Standard DVD version 1.4 NTSC
HD version 1 Blu-ray or HD DVD
SRP: $20 each
Silicon Optix of San Jose, California, is a leader in high performance video processing solutions designed to offer Hollywood Quality Video – that’s where the HQV comes from. Their ICs are found in such consumer electronics units as hi-res displays, DVD players, rear-projection TVs, front projectors and scalers. Their video processing technologies are found in products from Samsung, Yamaha, Toshiba, Denon, Mitsubishi and Onkyo among others.
These discs are quite different from the DVE and Avia test DVDs which are used to properly set up video displays. Their purpose is a refinement of the enhancements that use of the other test discs should provide for your display. The idea is to offer a sort of video obstacle course to reveal subtle details about the image quality of your display. Some of the errors one sees may not be adjustable on the particular component – they are just part of its design. One obvious use of the discs would be to take with you when purchasing a new display. Although most sets in stores are wildly out of proper adjustment for some of the parameters, the discs can still identify major differences between sets which may not be immediately apparent just from viewing the usual source material provided in the store.
Another use for the discs is to determine the best settings such as 3:2 pulldown, progressive or interlaced display, upscaling, and so on which you may be able to enable or disable on not only your display but also on your DVD players and outboard scaler/processors feeding it. Journalists reviewing video gear are already using the Benchmark discs to evaluate components. Some of the tests can establish whether or not a set actually lives up to the perhaps overly-positive claims of the manufacturer.
The standard DVD test disc has the most test sections on it since there are a lot more image problems and artifacts to be seen with NTSC than with either of the new hi-res formats. The menu screen brings up several sections, beginning with an introduction to the disc’s tests. Next is a run-thru of the tests just to familiarize the viewer with the purpose of each one. Next you are able to select running the entire series of tests or just specific ones you click on. Each one is looped so that you take as long as you want to make comparisons before going on to the next one. Each is very easy to access and clearly titled – unlike some of the video tests on the Avia and especially the DVE DVD, which are often extremely difficult to navigate to. The main purpose of the standard Benchmark is to test how well a video product upconverts standard 480i definition source materials.

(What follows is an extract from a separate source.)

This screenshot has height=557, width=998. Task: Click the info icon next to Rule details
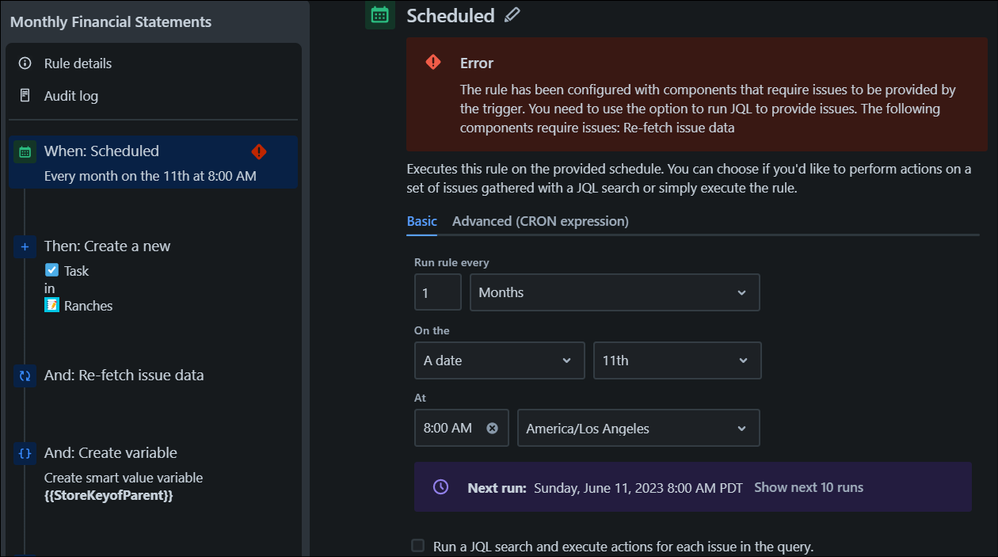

Inside each disc box is a Scorecard with all the tests and suggestions of how to rate scoring of each one on a 1 to 10 basis. The tests on the standard disc are: Color Bar/Vertical Detail, Jaggies Patterns 1 & 2, American Flag test, Picture Detail, Noise Reduction, Motion Adaptive Noise Reduction, 3:2 Detection, Film Cadence, Mixed 3:2 Film with Added Video Titles – both horizontal crawl and vertical crawl. You may discover some aspects of video display that you never knew existed, and end up with an enhanced display on your present set after some setup changes. For example, I discovered that although my three DVD players all delivered similar quality images – one of them was slower at detecting 3:2 film mode, causing moire patterns to appear. Yet that player surpassed the others in the “jaggies” test area. Different film cadences are shown in the same filmed scene repeated eight times. None of my players were able to prevent a few of the cadences from flickering seriously and/or causing jaggies in the edges of the newspaper and cups in the scene. If your display is older and your DVD player a new model, you might achieve better 3:2 detection and progressive display if you turn off these options in your display and turn them on in your player. One of the jaggies tests uses a rotating white bar. At some of the angles as it rotates the bar begins to show jagged edges. These become even worse when the frame is paused.
The Blu-ray HQV Benchmark disc has about half the tests of the standard test disc. They are: HD Noise Reduction, Video Resolution Loss Test, Jaggies, Film Resolution Loss Test – Boxes, Film Resolution Loss Test – Stadium. The first test is excellent for determining whether any noise reduction in either the TV or the Blu-ray player should be turned on or off. The level of noise may even be the lowest with both turned off or both on, or you may notice that although noise is reduced the image becomes blurry or other artifacts are introduced and it is better to not use it.
The jaggies tests were the same as on the standard disc, but now there was no noticeable jagginess at all with the rotating white bar. The first of the Film Resolution tests consists of boxes of varying densities of grey. The top score was if you can see fine horizontal lines in the corner boxes; I could. But the lowest score was if the boxes in the corners strobe, and mine did. In fact the worst strobing with all three DVD players was a nearly white box in the center. I’ll have to study HQV’s online Scoring Guide to learn what this means. The second Film Res test is a long panning shot of a football stadium. You should not see flickering or moire pattern in the upper stands, and once the 3:2 pulldown switched in, I didn’t.
All the discs feature demo-quality video and film footage from hi-res sources in addition to the specific tests. Whether you have both standard and hi-def players or play back everything on one hi-def player, you should have two separate test discs to test each format. At the above HQV URL there is a detailed Testing and Scoring Guide which can be downloaded as a pdf file.